> [RECORDS FOR THIS TASK]:
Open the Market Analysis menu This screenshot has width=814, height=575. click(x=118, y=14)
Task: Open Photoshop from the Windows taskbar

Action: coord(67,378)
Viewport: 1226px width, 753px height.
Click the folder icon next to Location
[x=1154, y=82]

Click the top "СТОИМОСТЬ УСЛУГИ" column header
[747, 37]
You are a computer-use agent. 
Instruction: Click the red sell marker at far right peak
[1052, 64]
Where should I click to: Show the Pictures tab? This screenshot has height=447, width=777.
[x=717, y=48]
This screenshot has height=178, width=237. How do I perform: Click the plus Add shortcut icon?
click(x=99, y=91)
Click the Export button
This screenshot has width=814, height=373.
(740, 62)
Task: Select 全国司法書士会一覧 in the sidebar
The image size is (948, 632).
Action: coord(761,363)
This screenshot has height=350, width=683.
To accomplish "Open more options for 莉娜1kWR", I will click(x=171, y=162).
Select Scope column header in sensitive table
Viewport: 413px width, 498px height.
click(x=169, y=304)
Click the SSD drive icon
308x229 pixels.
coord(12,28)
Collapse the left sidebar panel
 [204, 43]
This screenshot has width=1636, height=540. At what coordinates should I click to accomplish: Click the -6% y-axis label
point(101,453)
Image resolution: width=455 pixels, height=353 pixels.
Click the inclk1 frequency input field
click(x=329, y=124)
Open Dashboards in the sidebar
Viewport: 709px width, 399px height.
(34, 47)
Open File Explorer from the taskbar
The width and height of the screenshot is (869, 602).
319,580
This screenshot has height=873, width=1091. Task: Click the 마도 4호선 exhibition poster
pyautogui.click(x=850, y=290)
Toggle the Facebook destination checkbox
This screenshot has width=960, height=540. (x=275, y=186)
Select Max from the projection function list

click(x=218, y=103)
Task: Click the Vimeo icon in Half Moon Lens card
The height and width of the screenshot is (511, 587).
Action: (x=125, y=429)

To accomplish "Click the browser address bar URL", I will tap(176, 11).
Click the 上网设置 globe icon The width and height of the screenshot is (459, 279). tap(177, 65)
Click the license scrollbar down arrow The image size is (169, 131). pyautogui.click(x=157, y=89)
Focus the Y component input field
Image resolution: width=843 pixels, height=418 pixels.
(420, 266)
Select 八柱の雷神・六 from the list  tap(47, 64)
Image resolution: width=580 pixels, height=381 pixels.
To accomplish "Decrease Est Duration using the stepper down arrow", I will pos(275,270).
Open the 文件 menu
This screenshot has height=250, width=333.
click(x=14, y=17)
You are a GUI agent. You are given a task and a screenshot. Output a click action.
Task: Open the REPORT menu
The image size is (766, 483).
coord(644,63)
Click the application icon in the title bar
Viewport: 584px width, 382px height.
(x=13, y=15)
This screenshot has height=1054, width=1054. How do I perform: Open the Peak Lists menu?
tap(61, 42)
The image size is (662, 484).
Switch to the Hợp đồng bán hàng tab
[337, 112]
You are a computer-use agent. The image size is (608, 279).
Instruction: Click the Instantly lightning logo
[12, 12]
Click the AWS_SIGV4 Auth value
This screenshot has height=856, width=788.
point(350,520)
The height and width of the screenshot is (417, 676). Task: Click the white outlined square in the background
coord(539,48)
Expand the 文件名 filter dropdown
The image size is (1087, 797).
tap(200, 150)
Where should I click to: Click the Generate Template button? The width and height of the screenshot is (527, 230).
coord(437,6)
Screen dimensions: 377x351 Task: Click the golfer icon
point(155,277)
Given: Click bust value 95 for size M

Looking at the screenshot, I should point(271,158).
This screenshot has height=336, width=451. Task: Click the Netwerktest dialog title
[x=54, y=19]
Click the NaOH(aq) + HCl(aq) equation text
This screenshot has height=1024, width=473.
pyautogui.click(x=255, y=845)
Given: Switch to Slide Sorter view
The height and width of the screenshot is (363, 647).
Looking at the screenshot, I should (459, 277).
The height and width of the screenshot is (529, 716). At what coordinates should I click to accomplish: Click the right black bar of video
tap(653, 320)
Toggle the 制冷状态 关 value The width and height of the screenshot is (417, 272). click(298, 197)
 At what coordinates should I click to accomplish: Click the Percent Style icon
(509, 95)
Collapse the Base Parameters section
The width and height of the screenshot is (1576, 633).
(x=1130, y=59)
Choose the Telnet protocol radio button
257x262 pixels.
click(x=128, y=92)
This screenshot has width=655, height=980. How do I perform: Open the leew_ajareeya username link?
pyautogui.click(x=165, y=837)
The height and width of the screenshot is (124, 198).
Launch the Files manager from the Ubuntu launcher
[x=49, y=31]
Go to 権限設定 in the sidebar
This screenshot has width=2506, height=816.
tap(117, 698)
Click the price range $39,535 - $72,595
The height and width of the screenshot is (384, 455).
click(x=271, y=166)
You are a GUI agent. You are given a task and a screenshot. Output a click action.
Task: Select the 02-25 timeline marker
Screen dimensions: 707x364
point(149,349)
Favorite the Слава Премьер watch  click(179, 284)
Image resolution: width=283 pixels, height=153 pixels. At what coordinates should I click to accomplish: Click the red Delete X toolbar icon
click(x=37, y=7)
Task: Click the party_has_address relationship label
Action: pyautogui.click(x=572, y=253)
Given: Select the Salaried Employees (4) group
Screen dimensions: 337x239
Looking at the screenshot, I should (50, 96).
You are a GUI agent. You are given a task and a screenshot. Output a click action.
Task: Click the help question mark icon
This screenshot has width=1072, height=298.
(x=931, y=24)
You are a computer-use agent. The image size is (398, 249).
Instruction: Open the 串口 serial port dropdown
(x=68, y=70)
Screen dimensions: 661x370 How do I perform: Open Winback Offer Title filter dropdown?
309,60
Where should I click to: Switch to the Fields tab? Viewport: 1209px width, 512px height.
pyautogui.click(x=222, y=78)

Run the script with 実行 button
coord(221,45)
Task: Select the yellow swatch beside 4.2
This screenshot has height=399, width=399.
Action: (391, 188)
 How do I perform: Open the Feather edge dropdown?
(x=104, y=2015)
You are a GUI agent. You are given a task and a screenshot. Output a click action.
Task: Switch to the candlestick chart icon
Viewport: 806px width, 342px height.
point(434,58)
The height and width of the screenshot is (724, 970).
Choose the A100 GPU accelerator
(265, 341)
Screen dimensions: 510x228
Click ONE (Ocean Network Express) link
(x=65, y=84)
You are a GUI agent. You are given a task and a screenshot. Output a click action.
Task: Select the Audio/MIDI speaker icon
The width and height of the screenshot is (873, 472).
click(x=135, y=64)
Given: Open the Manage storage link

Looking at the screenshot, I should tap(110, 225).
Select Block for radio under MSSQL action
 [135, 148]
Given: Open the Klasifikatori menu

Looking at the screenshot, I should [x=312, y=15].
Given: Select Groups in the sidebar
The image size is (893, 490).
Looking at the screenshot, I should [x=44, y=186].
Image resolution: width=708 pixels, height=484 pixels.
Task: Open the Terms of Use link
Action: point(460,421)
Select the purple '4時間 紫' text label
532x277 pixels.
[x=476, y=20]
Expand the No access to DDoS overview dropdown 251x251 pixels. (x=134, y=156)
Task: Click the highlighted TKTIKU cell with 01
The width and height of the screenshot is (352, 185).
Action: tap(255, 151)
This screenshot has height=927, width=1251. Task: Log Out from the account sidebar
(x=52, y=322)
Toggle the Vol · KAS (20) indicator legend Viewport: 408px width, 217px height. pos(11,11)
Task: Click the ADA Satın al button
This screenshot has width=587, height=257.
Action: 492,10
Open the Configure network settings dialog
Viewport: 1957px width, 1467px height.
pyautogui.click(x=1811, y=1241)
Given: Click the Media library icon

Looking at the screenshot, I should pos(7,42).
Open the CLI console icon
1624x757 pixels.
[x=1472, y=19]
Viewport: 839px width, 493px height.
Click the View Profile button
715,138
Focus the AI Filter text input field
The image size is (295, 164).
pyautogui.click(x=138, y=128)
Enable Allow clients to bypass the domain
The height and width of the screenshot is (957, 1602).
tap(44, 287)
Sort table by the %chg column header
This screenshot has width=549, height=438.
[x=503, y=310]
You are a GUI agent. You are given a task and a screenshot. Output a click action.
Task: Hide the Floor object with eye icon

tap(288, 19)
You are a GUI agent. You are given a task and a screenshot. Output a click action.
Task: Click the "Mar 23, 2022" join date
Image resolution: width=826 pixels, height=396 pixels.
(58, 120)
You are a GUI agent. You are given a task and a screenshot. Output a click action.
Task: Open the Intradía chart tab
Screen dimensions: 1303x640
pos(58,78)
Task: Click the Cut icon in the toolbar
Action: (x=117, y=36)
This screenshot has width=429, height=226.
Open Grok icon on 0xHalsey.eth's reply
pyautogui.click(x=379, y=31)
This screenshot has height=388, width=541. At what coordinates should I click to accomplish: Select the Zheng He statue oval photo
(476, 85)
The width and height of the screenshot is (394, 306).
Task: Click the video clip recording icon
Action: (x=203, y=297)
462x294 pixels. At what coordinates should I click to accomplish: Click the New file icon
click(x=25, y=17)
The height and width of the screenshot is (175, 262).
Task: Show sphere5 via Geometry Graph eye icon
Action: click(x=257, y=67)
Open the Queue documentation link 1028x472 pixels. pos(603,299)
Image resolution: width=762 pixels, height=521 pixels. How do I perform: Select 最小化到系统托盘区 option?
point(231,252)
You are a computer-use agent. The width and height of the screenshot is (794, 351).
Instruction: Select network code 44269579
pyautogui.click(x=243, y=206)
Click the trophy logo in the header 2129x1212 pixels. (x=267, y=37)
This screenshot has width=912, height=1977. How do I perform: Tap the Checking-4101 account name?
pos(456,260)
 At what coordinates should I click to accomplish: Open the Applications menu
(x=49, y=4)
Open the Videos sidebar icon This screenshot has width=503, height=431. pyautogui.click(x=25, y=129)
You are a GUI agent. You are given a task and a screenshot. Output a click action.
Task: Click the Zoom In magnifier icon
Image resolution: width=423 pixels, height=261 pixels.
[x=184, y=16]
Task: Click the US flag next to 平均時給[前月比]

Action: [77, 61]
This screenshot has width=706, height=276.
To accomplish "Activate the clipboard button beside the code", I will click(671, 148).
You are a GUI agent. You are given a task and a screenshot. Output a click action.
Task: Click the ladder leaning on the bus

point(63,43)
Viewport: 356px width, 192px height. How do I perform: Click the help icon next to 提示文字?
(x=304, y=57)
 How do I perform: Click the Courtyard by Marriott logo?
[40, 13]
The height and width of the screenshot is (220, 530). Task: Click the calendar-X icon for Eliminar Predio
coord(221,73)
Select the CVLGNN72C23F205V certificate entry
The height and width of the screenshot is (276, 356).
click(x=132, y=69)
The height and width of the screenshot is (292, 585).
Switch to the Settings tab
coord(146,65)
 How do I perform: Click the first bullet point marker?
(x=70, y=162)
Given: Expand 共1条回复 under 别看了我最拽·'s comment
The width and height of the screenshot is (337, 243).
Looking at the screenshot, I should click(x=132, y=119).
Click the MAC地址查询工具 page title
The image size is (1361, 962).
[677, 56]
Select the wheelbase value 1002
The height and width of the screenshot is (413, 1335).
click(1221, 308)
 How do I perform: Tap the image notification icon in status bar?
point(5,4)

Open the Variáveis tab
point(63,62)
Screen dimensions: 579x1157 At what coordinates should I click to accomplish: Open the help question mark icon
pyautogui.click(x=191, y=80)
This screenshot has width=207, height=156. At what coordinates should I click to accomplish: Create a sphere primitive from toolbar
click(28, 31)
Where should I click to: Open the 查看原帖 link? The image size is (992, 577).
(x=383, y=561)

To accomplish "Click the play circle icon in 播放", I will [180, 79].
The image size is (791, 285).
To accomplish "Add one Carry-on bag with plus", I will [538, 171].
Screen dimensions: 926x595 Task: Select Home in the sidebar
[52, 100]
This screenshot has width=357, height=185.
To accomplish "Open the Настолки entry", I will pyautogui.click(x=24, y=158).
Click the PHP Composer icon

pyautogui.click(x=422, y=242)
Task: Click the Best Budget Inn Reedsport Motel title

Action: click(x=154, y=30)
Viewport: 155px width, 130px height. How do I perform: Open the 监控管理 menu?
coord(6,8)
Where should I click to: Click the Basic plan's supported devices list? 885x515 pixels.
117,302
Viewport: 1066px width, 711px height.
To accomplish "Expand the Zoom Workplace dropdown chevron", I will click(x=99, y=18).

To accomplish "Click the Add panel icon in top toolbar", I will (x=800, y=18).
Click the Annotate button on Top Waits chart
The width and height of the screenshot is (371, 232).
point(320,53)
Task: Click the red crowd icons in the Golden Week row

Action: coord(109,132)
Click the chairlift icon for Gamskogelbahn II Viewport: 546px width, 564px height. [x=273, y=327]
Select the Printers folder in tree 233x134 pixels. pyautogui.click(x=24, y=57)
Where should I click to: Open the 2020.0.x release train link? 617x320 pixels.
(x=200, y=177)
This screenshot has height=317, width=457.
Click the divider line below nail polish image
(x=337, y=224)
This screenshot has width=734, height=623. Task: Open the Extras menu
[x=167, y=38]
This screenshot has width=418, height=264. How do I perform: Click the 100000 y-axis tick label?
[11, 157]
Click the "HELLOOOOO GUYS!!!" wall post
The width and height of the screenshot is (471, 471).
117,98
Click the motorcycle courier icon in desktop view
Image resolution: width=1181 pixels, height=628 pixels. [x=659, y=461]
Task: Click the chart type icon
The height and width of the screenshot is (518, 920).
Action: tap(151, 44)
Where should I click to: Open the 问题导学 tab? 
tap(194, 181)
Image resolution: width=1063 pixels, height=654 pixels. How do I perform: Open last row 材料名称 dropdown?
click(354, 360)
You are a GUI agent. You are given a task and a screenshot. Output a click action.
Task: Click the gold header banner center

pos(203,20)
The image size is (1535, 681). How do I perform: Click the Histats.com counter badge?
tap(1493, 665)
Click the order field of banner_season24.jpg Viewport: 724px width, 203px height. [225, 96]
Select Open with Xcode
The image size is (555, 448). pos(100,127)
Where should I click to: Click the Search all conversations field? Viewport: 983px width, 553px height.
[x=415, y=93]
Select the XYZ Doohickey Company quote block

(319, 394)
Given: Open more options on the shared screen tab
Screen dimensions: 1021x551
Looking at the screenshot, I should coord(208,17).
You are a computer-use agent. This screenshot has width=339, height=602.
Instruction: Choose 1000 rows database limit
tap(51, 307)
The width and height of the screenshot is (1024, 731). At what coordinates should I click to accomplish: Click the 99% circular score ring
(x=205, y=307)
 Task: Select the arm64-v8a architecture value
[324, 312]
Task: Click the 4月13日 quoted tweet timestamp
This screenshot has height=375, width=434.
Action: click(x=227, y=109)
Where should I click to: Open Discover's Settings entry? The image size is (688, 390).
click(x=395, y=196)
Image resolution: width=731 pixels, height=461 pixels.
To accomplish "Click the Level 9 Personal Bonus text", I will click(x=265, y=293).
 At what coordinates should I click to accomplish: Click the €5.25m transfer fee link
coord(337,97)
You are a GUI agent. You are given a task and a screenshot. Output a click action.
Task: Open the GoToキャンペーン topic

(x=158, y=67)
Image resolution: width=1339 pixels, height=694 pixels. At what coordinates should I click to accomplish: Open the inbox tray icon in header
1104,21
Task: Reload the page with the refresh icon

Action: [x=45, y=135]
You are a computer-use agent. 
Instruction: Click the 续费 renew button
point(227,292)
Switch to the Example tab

> [ASSIGNED TASK]:
From the material above, copy exactly the lines between the line holding "Task: Select the 02-25 timeline marker" and the line holding "Favorite the Слава", inclusive, and only those.

> [RESPONSE BELOW]:
Task: Select the 02-25 timeline marker
Screen dimensions: 707x364
point(149,349)
Favorite the Слава Премьер watch  click(179, 284)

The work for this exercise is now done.